There’s just one problem: a strangely persistent SeaWing, Turtle, insists on coming along, too. Turtle is worried about his friends, who left to search for Scarlet and haven’t returned. Peril is worried that she might accidentally burn Turtle — or burn him on purpose, for being so annoying — and frustrated that she keeps saying and doing the wrong things. She can’t escape her firescales, and she can’t escape her reputation as the deadliest dragon in Pyrrhia.

So when she’s offered a chance to trade everything for a second chance, Peril has to decide who she’s really loyal to . . . and whether her own scales might actually be worth saving.”

Content Warning:

This book contains mentions of murder, death, actual character death happening in somewhat explicit detail, mind-control via magic, emotional manipulation to a very unhealthy degree, as well as mentions of decapitation. If you’re uncomfortable with this content, please be careful when reading this book or skip it entirely.
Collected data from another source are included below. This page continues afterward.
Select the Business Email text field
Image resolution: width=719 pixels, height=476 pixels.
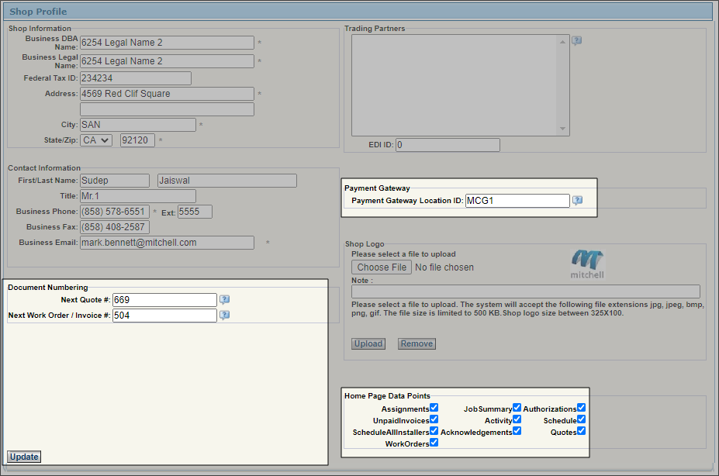click(167, 243)
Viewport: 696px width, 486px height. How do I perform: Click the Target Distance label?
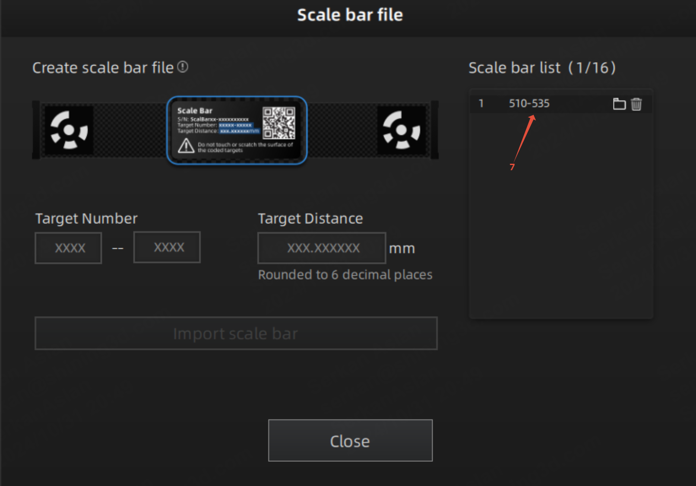pos(310,219)
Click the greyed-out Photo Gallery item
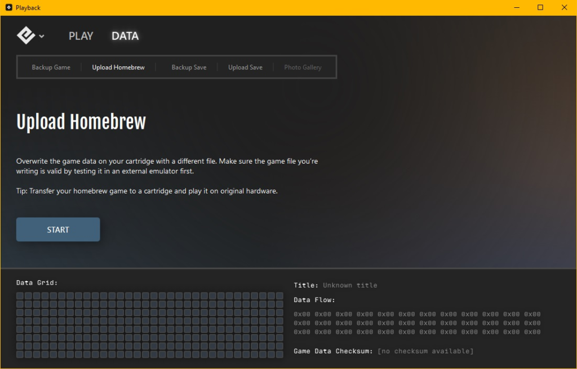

Character Development: 2.5 out of 5 stars

I enjoyed reading what happened to Peril after the events of the main story’s first arc. It serves as a reminder that though the main heroes of the first arc saved the day, those that helped them (such as Peril) were neglected and sometimes even treated worse than when they first started. However, I quickly got annoyed with how unsure Peril was of herself and her loyalties. She especially kept moaning about it purely because Clay wasn’t around to help her out. For the majority of the book, Peril didn’t know what to do without Clay. I honestly thought she would act a lot more independently, considering all the betrayals and secrets she went through in the first main story arc of the series. Peril didn’t change much or develop, which disappointed me.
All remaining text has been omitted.